Could you copy the data below line for line, word for word, without the pictures?

- _PROVIDED INFORMATION_
☆ ☆ ☆ ☆ ☆ ☆ ☆

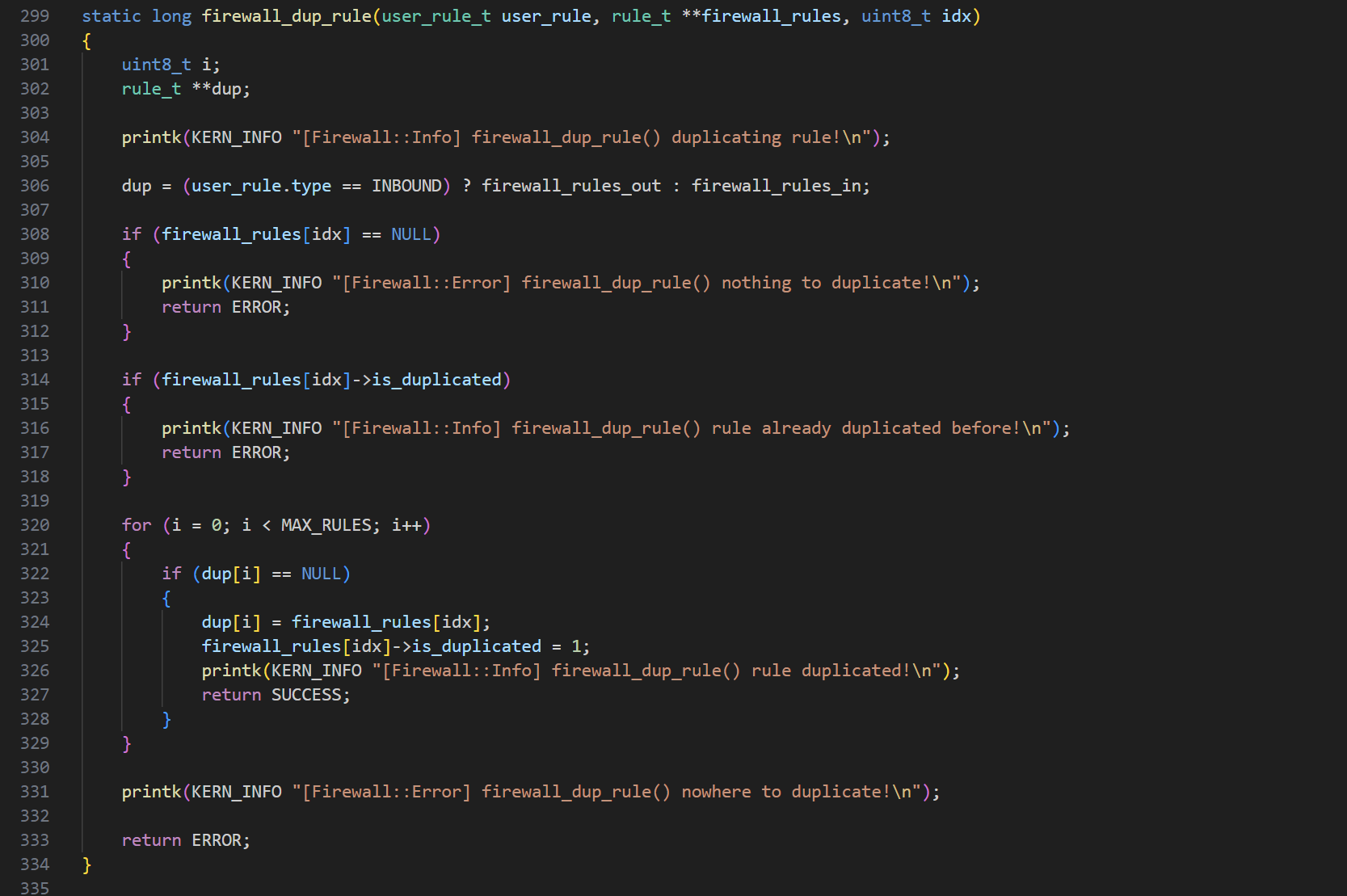Click line number 331 in the gutter
The image size is (1347, 896).
(x=34, y=791)
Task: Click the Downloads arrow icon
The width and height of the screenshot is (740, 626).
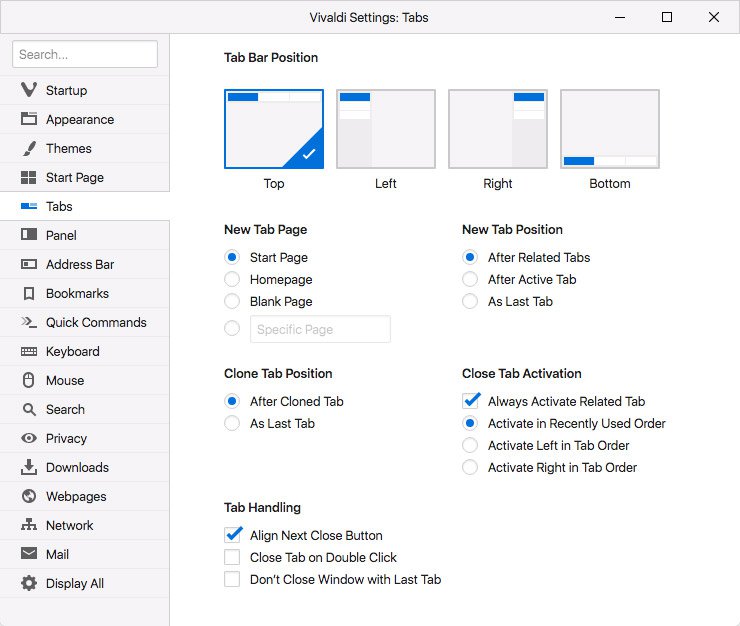Action: 28,467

☆ ☆ ☆ ☆ ☆ ☆ ☆

- _FULL SOLUTION_
Click line number 331 in the gutter
The image size is (1347, 896).
(x=34, y=791)
Task: Click the Downloads arrow icon
The width and height of the screenshot is (740, 626).
Action: 28,467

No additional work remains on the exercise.